Kayseri Zümrüt Mahallesi’nde otururum ki karşımda koskoca Kadir Has Kongre ve Spor kompleksi vardır. Modern bir tesis, yanında kültür park. Yüksek (15-16 katlı) binaların bulunduğu, milyonluk evlerin mahalli... O mahallede çöp konteynırlarına atılan kurban atıklarının kokusu 15 günde zor geçmişti vallahi! Varın siz düşünün; nasıl kentliyiz, nasıl şehirliyiz; arasında ayrım var mı yok mu; ama her mahallede ikişer caminin olduğu bu memlekette varın siz düşünün.
Size bir fotoğraf payaşmak istiyorum. Kayseri Büyükşehir Belediye Başkanı Memduh Büyükkılıç, kütüphane aşığı bir belediye başkanı. Kentin neredeyse her semtine kütüphane açmış. Kayseri olabildiğine düzenli, derli toplu bir kent suretine epeydir sahip zaten. 200 binin üzerinde katalog hacmi ile sanırım belediyeler arasında bu işi (kütüphane hizmetini) en iyi beceren Kayseri ve Memduh Başkandır. Kütüphanede çay ve çorba ikramı, ücretsiz bilgisayar ve yazıcı kullanımı; harika!.. Buraya kadar ne diyelim?
Dün (eskiden) köy sayılan, bugün modern bir kente dönüşmüş Erkilet’te de bir kütüphane bulunuyor. Bugün kütüphanenin ön tarafında fotoğraflar çektim. Banklarla teşkil, üstü kapatılan bir dinlenme alanı var, fotoğraflar oraya ait. Ziyaretçiler dışarı çıktığında oturuyor; sohbet, çay sigara faslı yapıyorlar, normaldir. Hani çöp kutuları da var, yok değil, ben dört tane saydım. Var olmasına var da sigara izmaritleri nerde? Ben anlatmayım, “paylaştığım iki fotoğrafa dikkatli bakın, yeter” derim.
Ülkeyi sevmek nasıl bir eylemdir? Kendinize, çevrenize saygının anlamı nedir? Sorumluluk, yaşam alanının sahiplenmeden kast olan?... Alın bu iki fotoğrafta aksi sedayı görün ve cavaplar verin. Bir kütüphane, önünde dinlenme alanı ve çöp, izmarit meydanına dönüştürdüğümüz mekan algımız, mekan yaşayışımız. Evet, bir şeyler fena ters gidiyor. Eksik bıraktığımız, anlayamadığımız, eğitemediğimiz yönlerimizle fena gidiyoruz.

· · · ·

**Yapılacak işler**
1 > Kayseri yazısında "Size bir fotoğraf" sözlerini içeren ifadeyle başlayıp "kadar ne diyelim?" ile biten bölümü kelimesi kelimesine aktarın.
2 > Kayseri yazısını kaldığı yerden sürdürün.

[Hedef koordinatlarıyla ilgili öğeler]

· · · ·

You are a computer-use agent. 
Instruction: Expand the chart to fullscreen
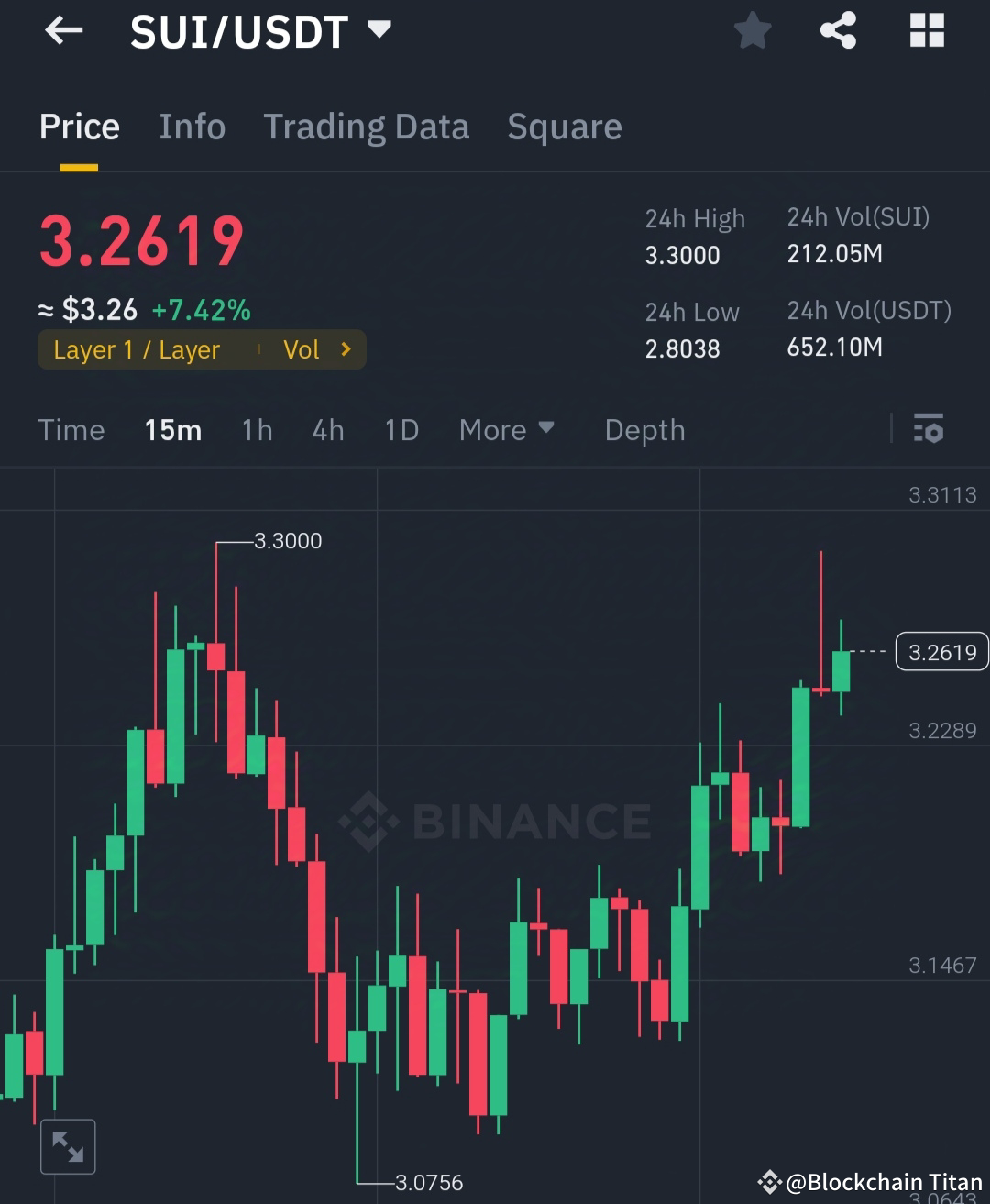pyautogui.click(x=68, y=1145)
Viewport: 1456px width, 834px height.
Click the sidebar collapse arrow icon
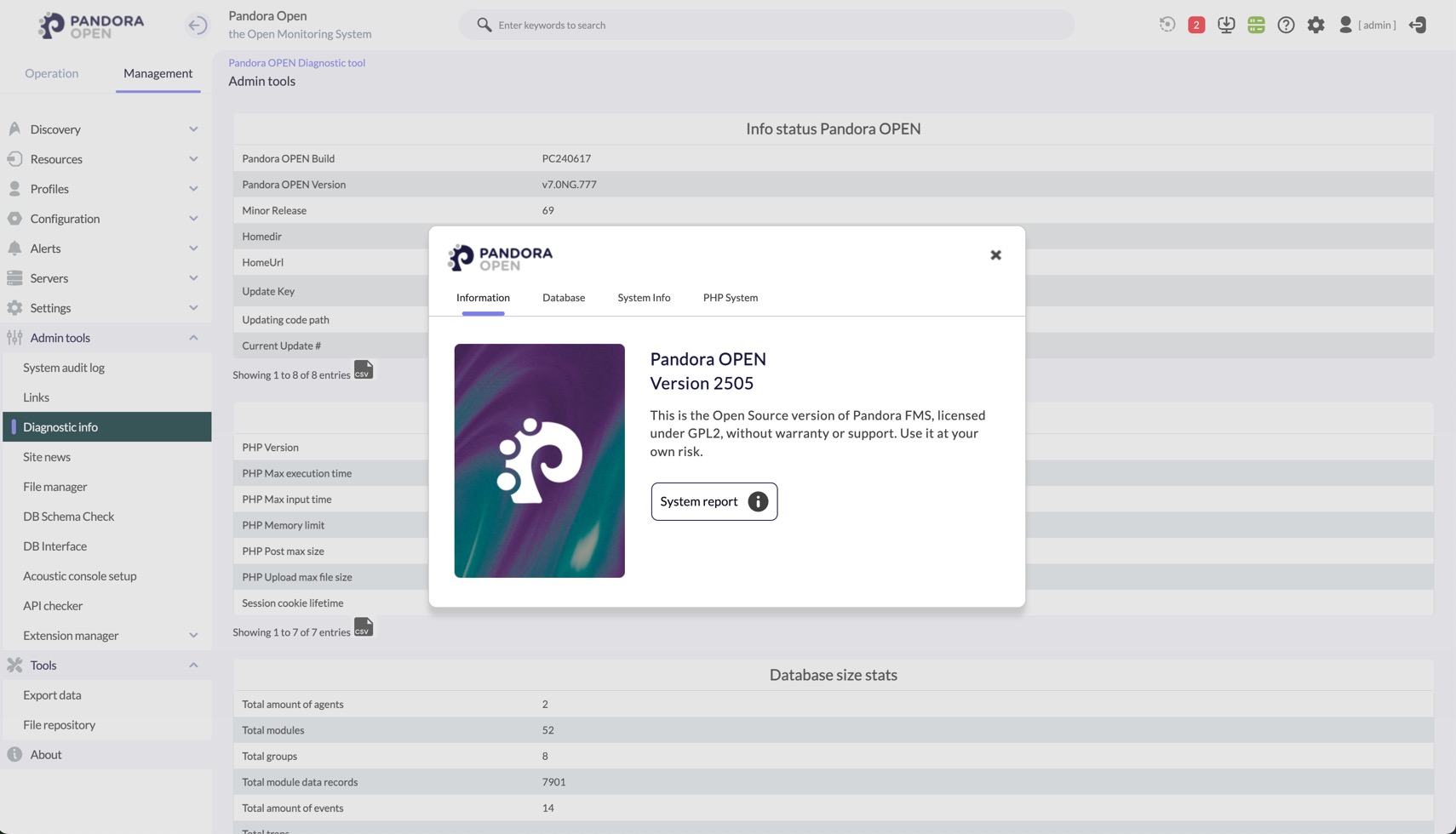[x=197, y=25]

· · · ·

**Görev çıktıları**
1 >
Size bir fotoğraf payaşmak istiyorum. Kayseri Büyükşehir Belediye Başkanı Memduh Büyükkılıç, kütüphane aşığı bir belediye başkanı. Kentin neredeyse her semtine kütüphane açmış. Kayseri olabildiğine düzenli, derli toplu bir kent suretine epeydir sahip zaten. 200 binin üzerinde katalog hacmi ile sanırım belediyeler arasında bu işi (kütüphane hizmetini) en iyi beceren Kayseri ve Memduh Başkandır. Kütüphanede çay ve çorba ikramı, ücretsiz bilgisayar ve yazıcı kullanımı; harika!.. Buraya kadar ne diyelim?

2 >
Bakın izmir’e!..
İzmir’de olanı düşünün, aklınız alıyor mu? O görüntüleri seyrettim ve “ülkemde insan hayatı bu radde ucuzdur” derken içim acıyor. İki vatandaşımızın böyle ölümü nasıl izah edilecek? Uzaya astronot gönderdik, SİHA yaptık, TOGG yaptık; köprüler, yollar yaptık... Kentlerde ölüyoruz! Deprem öldürüyor, trafik öldürüyor, altyapı öldürüyor; ölmeye devam ediyoruz. İyi de sorumlu kim? Belediye, elektirk dağıtım şirketi... Kim? Bu sorunların altından kalkamamak hepimizin ayıbıdır. 21. yüzyıl Türkiye’sine bu ayıplar yetmiyor mu artık!..
Neye üzülüyorum biliyor musun kıymetli okur; bu ülkede yaşam sevincinin ve umudunun giderek körelmesine... Çekilmez hale getiren dış güçler değil, Haçlı zihniyeti değil; bizim zihniyetimiz. Milyonlarca insanımızı “kent” dediğimiz ucube yerlere doluşturduk ve altından kalkamıyoruz. Ne altyapı yetiyor, ne hizmet kalitemiz. Demek ki işimizde, işlerimizde nitelik, kontrol sorunu var. Ölen öldü “hay” mı diyelim; giden gitti nasılsa unuturuz.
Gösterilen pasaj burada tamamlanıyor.